The states with the weakest regulations — for example, those that allow insurance companies to deny coverage to victims of domestic violence — would set the standards for the nation as a whole. The result would be to afflict the afflicted, to make the lives of Americans with pre-existing conditions even harder.But amazingly even Krugman, who devoted the column from which the preceding is extracted to pointing out how dishonest the Republicans are, lets them get away with it on this point.
Why is the proposal to sell health insurance across state lines dishonest and hypocritical? Let me count the ways.
Insurance companies can sell insurance across state lines now. There is no law in any state that says that if a company sells insurance in another state it is not allowed to sell insurance in that state. Such a law would surely be struck down by the courts. If you are a company that sells insurance in New York, California will not stop you from selling insurance in California. To pretend that's not so is simply dishonest.
So what do the Republicans have in mind, if anything. Well they don't like the idea that states want to pass laws about insurance sold in their state. They pass laws about other things that happen in their state, why not about insurance? Republicans apparently would make it impossible for states to do that. Presumably the Republican plan is that if something is legal in one state, then it should be legal in all.
But of course Republicans don't really believe that. If they did, it would be legal to sell medical marijuana in all states since it is legal in California. But it isn't, and I don't hear any Republicans arguing that it should be.
And I certainly don't hear Republicans arguing that since gay marriage is legal in some states it should be legal in all. So the Republicans are not making a principled argument about selling insurance across state lines. They are simply demagoguing.
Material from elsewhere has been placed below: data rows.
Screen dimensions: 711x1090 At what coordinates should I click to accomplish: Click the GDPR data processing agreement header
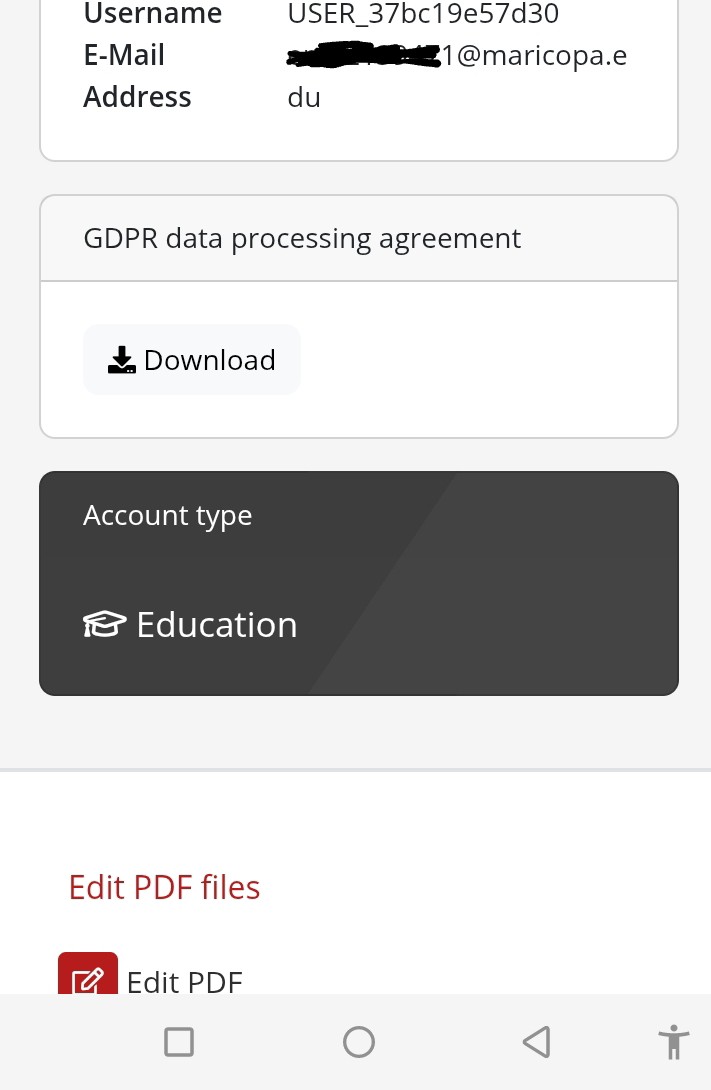[x=302, y=239]
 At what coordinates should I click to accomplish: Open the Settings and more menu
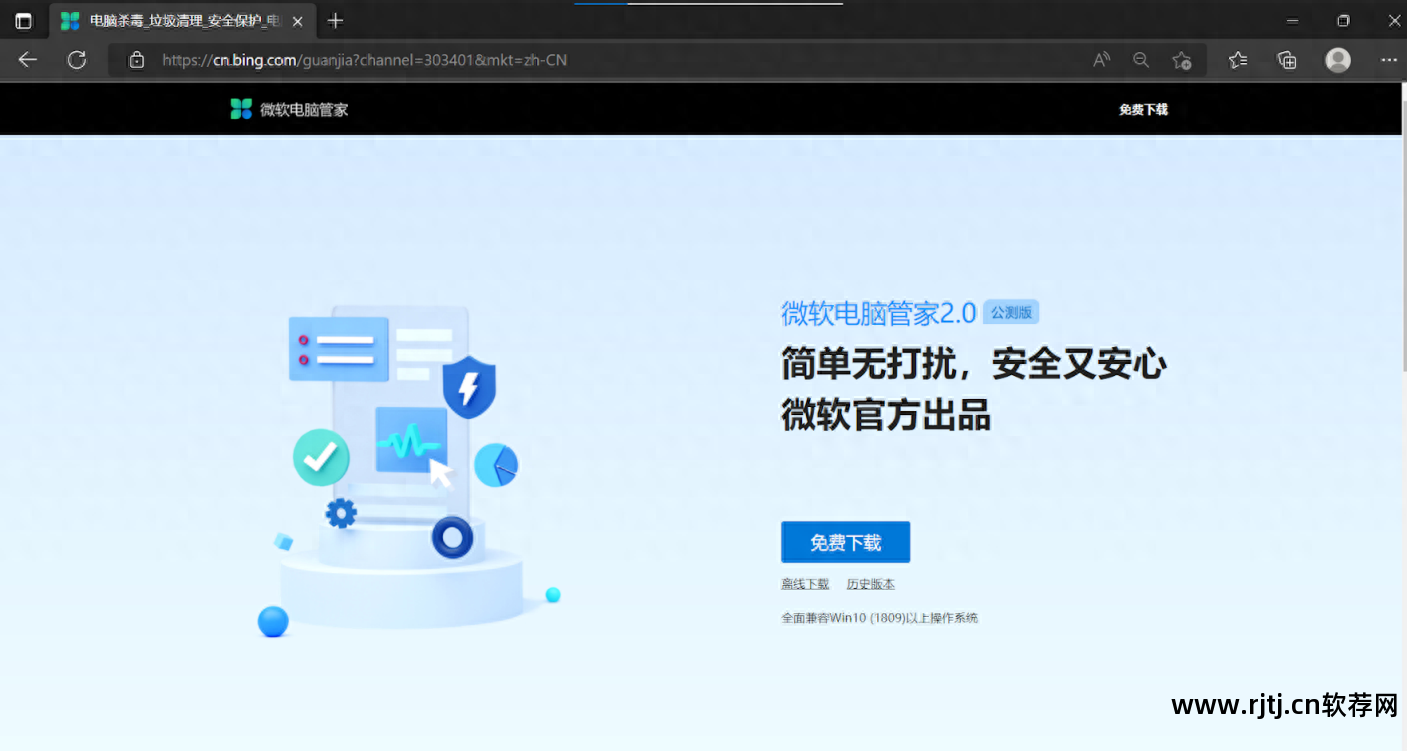pos(1389,60)
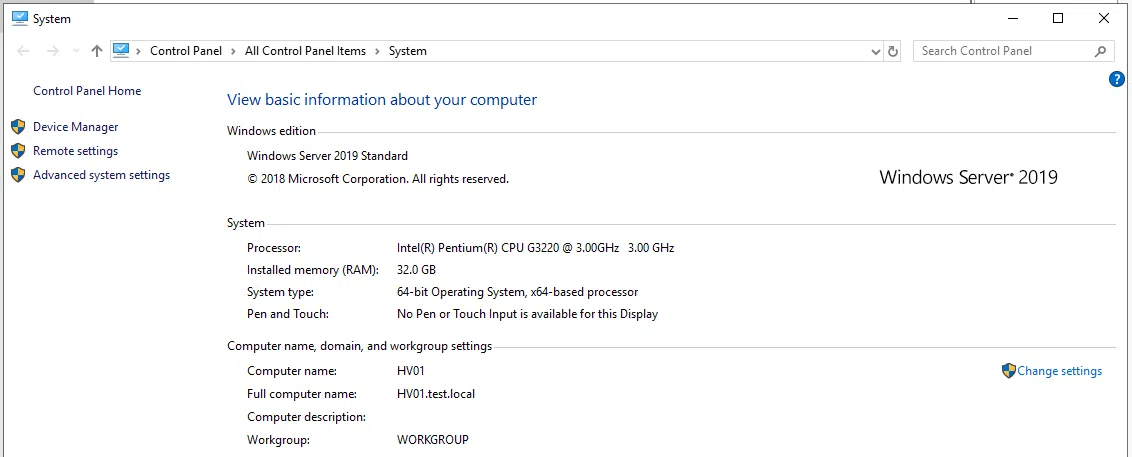Viewport: 1132px width, 457px height.
Task: Open Help via the blue question mark
Action: point(1117,79)
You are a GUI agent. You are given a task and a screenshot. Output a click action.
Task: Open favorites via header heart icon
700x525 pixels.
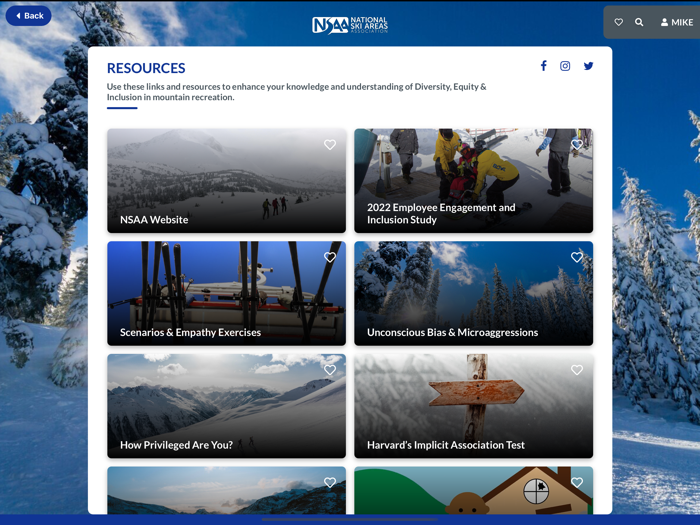[618, 22]
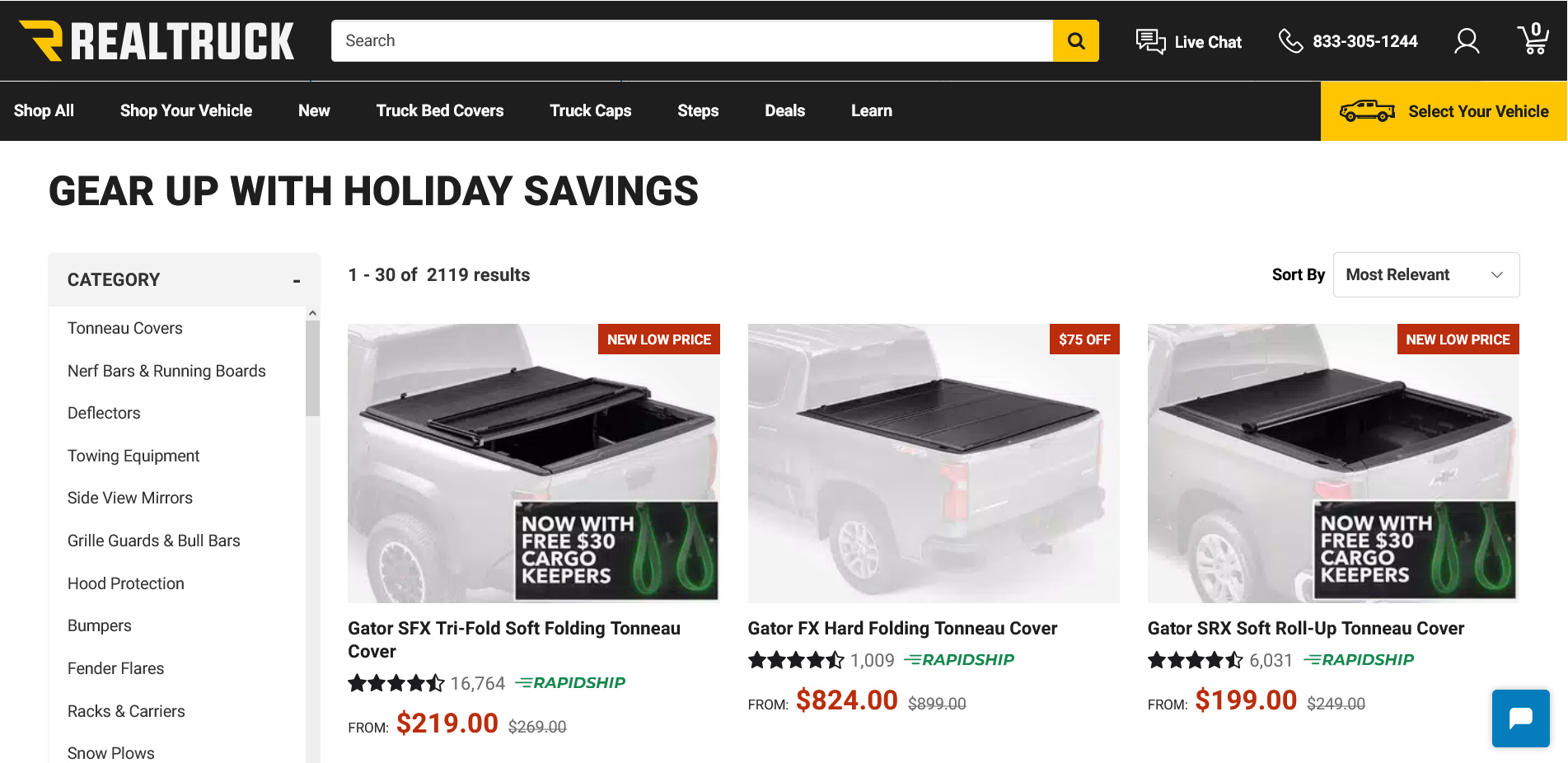Open the shopping cart icon
This screenshot has width=1568, height=763.
click(x=1533, y=40)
Furthermore, who would enforce the ban against states making laws about insurance sold in their own state? The only authority that could enforce such a ban would be the Federal government. So are Republicans really arguing for more Federal power? That's a new one. Of course it's not new, and we shouldn't take any of this seriously. Republicans are simply hypocritical and dishonest. What bugs me is that we let them get away with it.
As I said, though, Krugman often makes an attempt to call the Republicans on their dishonesty. The column from which I quoted was devoted to that for the most part. Krugman ended it as follows.
So what did we learn from the [health care] summit? What I took away was the arrogance that the success of things like the death-panel smear has obviously engendered in Republican politicians. At this point they obviously believe that they can blandly make utterly misleading assertions, saying things that can be easily refuted, and pay no price. And they may well be right.And unfortunately he may well be right.